** Start Source excerpt **
Your plan does not have to use a single option. You can have the same option across the whole plan, or combine them, for example self-managing your Core Supports while the NDIA manages a Capital support. You can also ask to change the arrangement at any time.
Source: www.ndis.gov.au
NDIA-managed (agency-managed): lowest admin, registered providers only
With NDIA-managed funding, the National Disability Insurance Agency is responsible for paying and managing your providers and for keeping your financial records. You do not see or pay any invoices yourself, providers claim directly from the NDIA through the provider portal. This is sometimes called agency-managed.
The main trade-off is flexibility. With this option you can only use NDIS-registered providers, and you cannot negotiate prices outside the published limits or use unregistered providers. For some participants that restriction is not a problem, particularly if the providers they already want to use are registered.
NDIA-managed funding suits people who want the least possible administration and are comfortable working only with registered providers. There is no fee for this option because the NDIA does the administration itself.
If you ever want more provider choice, you can ask to switch this budget (or the whole plan) to plan-managed or self-managed.
** End Source excerpt **
** Start Dataset extract **
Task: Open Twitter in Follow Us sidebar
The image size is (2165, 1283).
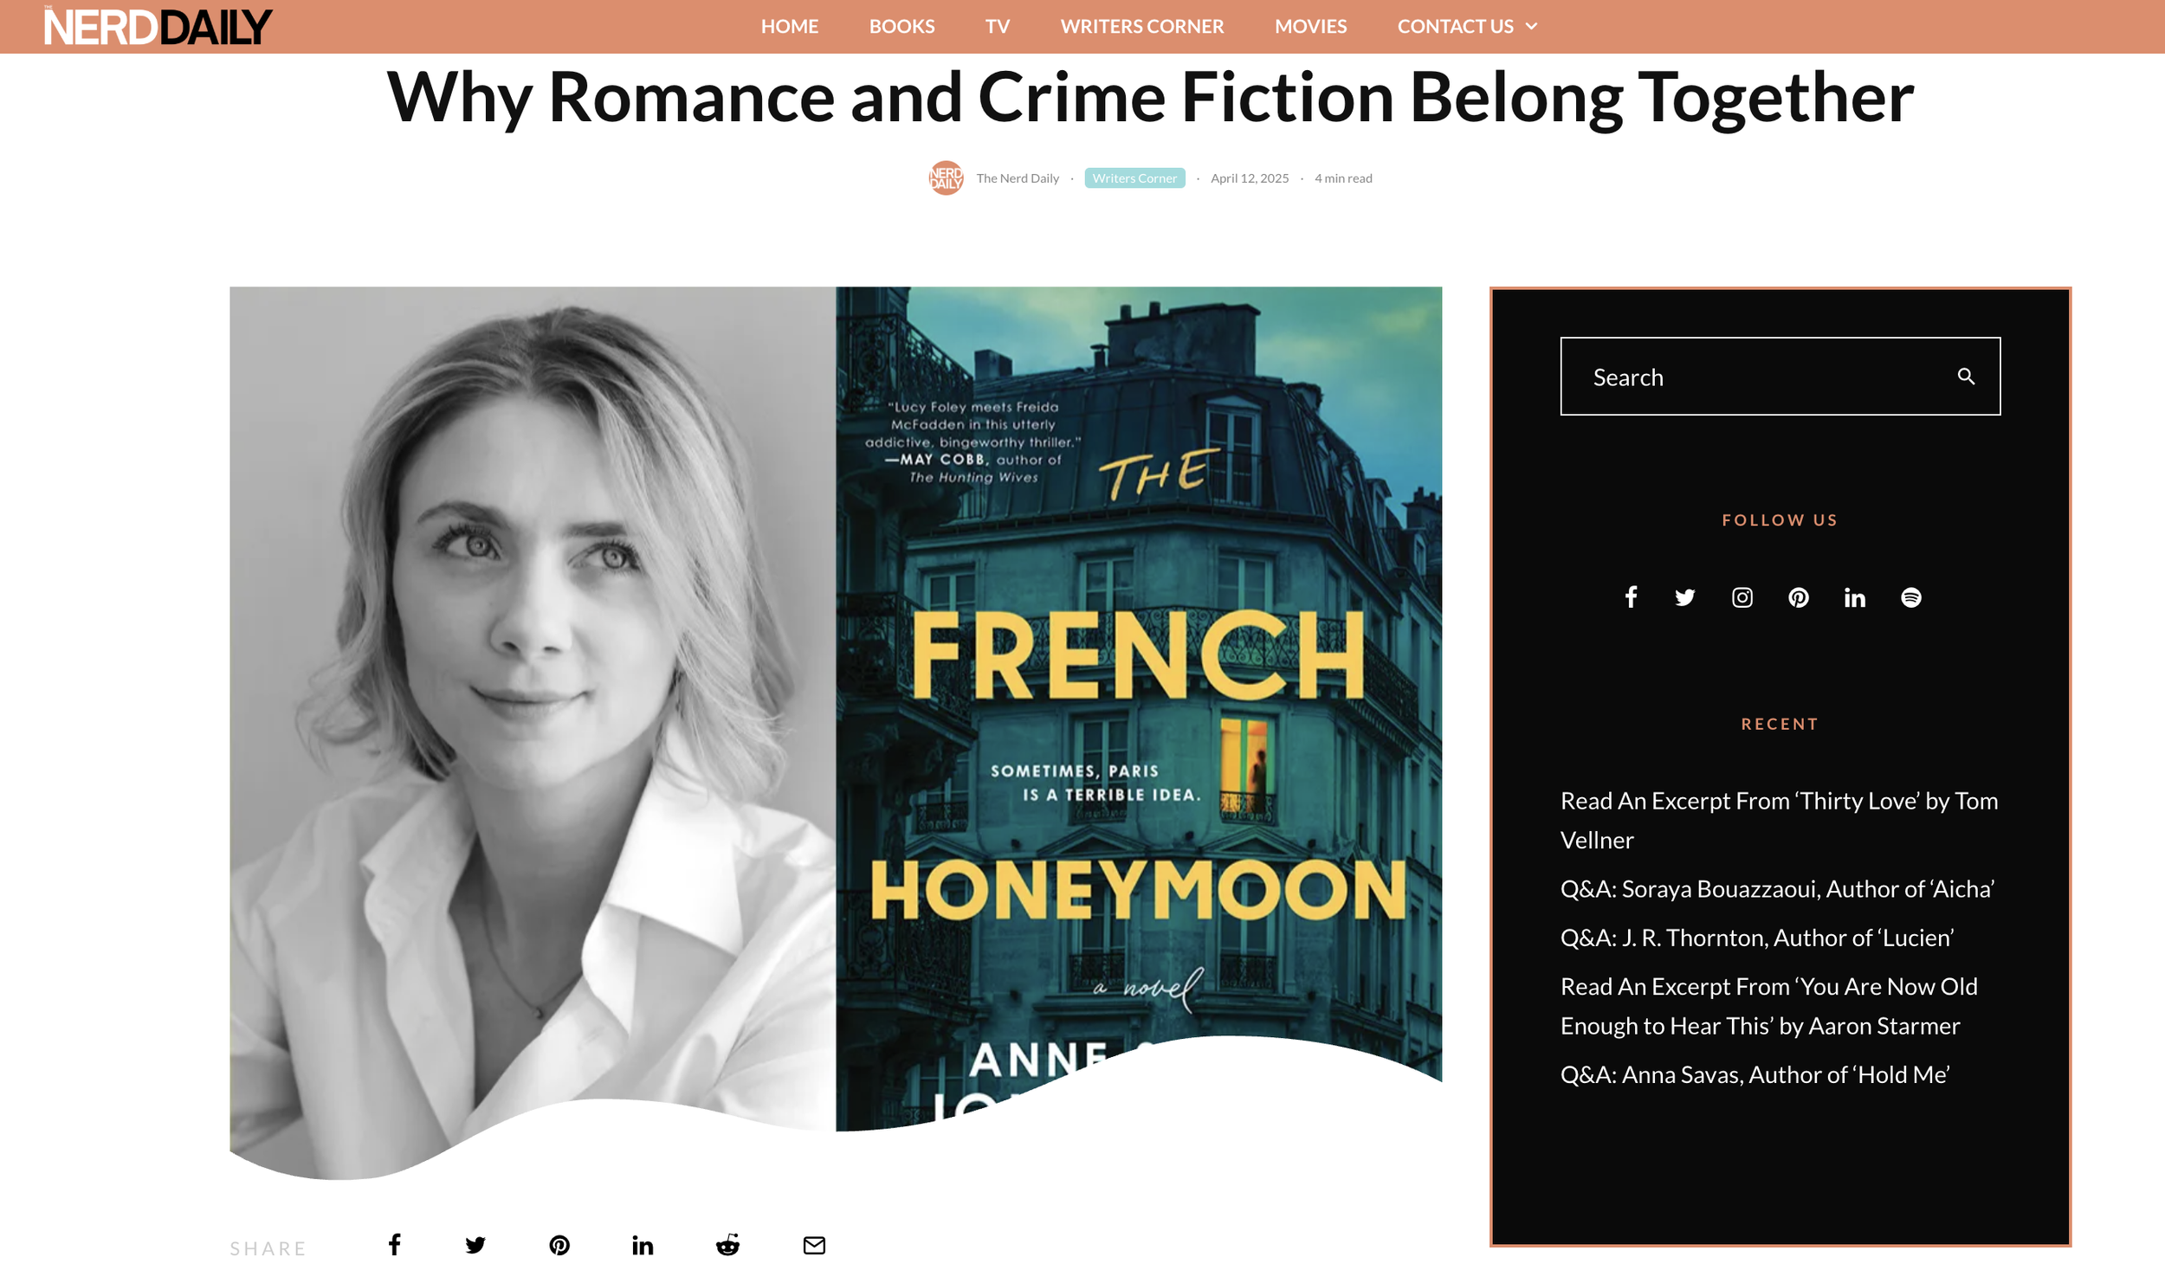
** End Dataset extract **
### Stated goal 1
In the excerpt on NDIS plan management, who keeps the financial records when funding is NDIA-managed?
### Stated goal 2
Decide whether each statement agrees with the excerpt on NDIS plan management, answering yes or no and quoting the deciding words: (a) Under NDIA-managed funding, participants pay provider invoices themselves. (b) A single plan can combine different management options. (c) A fee is charged for the NDIA-managed option.
### Stated goal 3
Continue the excerpt on NDIS plan management from the point where it stops.
The data comes from a different source than the excerpt on NDIS plan management.

### Reply 1
The National Disability Insurance Agency keeps the financial records.

### Reply 2
(a) No: "You do not see or pay any invoices yourself"
(b) Yes: "Your plan does not have to use a single option."
(c) No: "There is no fee for this option"

### Reply 3
Source: www.ndis.gov.au
Plan-managed: a registered plan manager handles the invoices
With plan management, a registered plan manager looks after the financial side of your plan for you. They receive invoices from your providers, pay them, track your spending against each budget category and send you regular statements. You stay in charge of choosing your providers and what supports you buy, the plan manager simply handles the money and paperwork.
A key advantage over NDIA-managed funding is provider choice. When you are plan-managed you can use both NDIS-registered and unregistered providers. You still have to follow the NDIS Pricing Arrangements and Price Limits, so you cannot be charged above the relevant price limit for a support, but you are not restricted to registered providers only.
Plan management is funded separately. The NDIA includes a dedicated amount in your plan, under the 'Improved Life Choices' line in the Capacity Building budget, specifically to pay your plan manager. This funding sits on top of your other supports, so choosing plan management does not reduce your Core, Capacity Building or Capital budgets, and the funding can only be used to pay for a plan manager.
Plan management is a good middle ground for people who want broad provider choice without the day-to-day administration of self-managing. It is also a common starting point for participants who are new to the scheme.
Source: www.ndis.gov.au
What plan management costs in 2025-26 (and what changed on 1 July 2025)
Plan management fees are set by the NDIS Pricing Arrangements and Price Limits, not by individual plan managers, and they are paid by the NDIA from your separate Improved Life Choices funding rather than out of your pocket.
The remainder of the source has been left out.